Jeff Davis wrote:
> Christian fundamentalists with their biblical law and abortion-clinic
> assassins are the American equivalent of the Taliban with their Shari-a
> and throwers-of-acid-in-the-face-of-un-burquaed-women, and the anti-tech
> eco-terrorists and power-addicted PC ideologues of the extreme left are
> the American equivalent to the hate-filled, dogma-driven, anti-west,
> anti-modern, jihad psycho-killers of Al Queda. I would do everything
> possible to spread, promote, suggest, convey, and in short, hammer home
> that analogy, apt as it is. Rinse and repeat.
There was an article yesterday in the right-wing magazine National Review
which explored this same concept,
http://www.nationalreview.com/nr_comment/nr_comment112701.shtml
Of course the NR columnist opposed the analogy, which she attributed to
a cloning researcher at a conference last August. In fact the columnist
seemed to think that the comment was so self-evidentally absurd that
she was using it to make fun of cloning research in general.

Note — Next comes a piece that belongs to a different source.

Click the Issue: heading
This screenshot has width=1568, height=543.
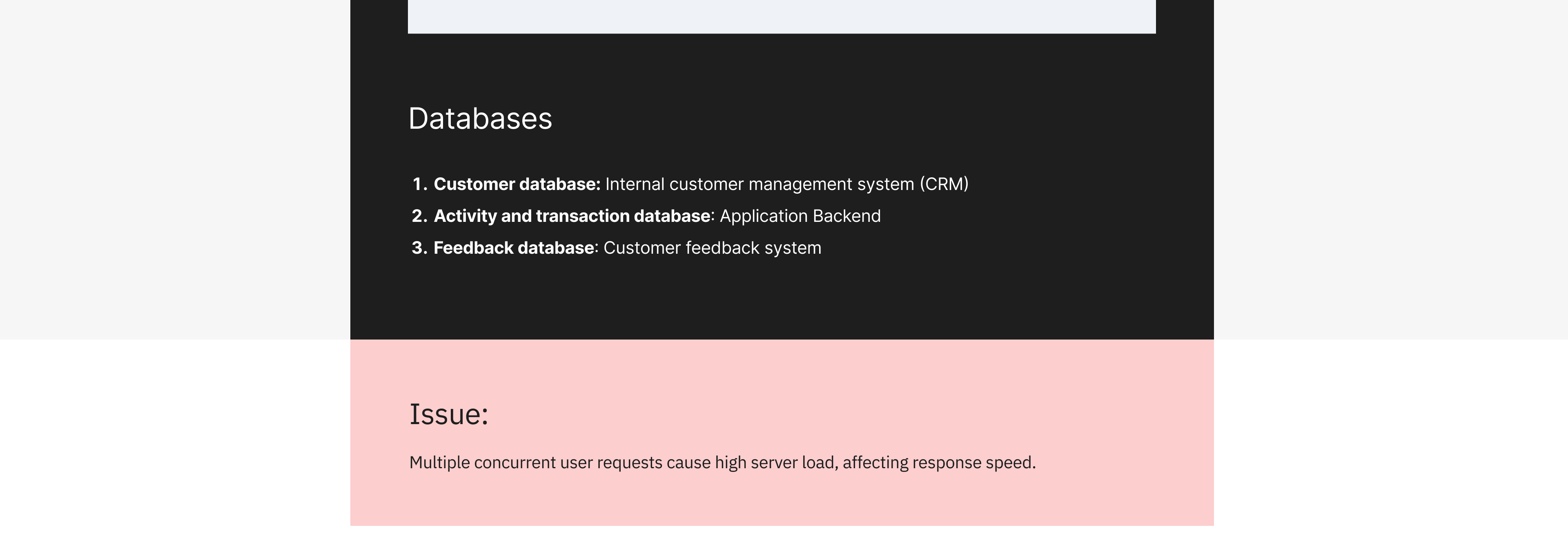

The article also had some interesting quotes from the Raelians, who have
an odd mixture of religion and almost Extropian philosophy. The cult
leader Rael is quoted as responding to September 11:
We must accelerate the development of human cloning technology because
it will make terrorist attacks inefficient in the future. Indeed,
when phase 3 of cloning will be reached (the one which will allow the
direct cloning of an adult thanks to the Accelerated Growth Process)
it will be followed by the uploading or downloading of information into
one's brain that contains personality, memory, and life experiences.

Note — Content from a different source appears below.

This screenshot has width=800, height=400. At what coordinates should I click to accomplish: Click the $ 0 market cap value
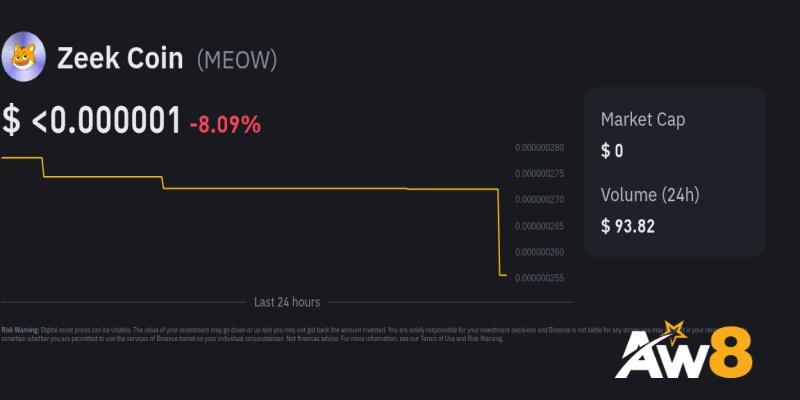[612, 151]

Therefore, when a tragedy occurs, such as the recent one, cloning
will bring back to life all of the victims -- directly as adults and
their personality will be downloaded into their brain. For this to
happen however, it will be necessary to have a genetic bank in each
country which would contain the genetic code (what primitive people
used to call the "soul") of each individual from their birth, and for
each individual to regularly download on their PC a back-up of their
personality (memory and experience) which could then be transferred
into the new clone. The person who would benefit from this technology
would only, after a tragedy, have the last day missing from their
memory. This technology would also allow the cloning of terrorists,
thus allowing us to try them for their crimes. This way, no suicidal
attack would see its perpetrator escape from justice through death.
Of course this glosses over the difficulty of the upload/download
process, which is undoubtedly far greater than cloning. But the
general idea of achieving immortality through backups is appealing.
The notion of thwarting attempts to escape justice via suicide is new
to me. What would you do if you restored a suicide bomber from a backup?
There wouldn't be much point in giving him the death penalty. So what
is the idea, would you torture him? That doesn't seem very enlightened.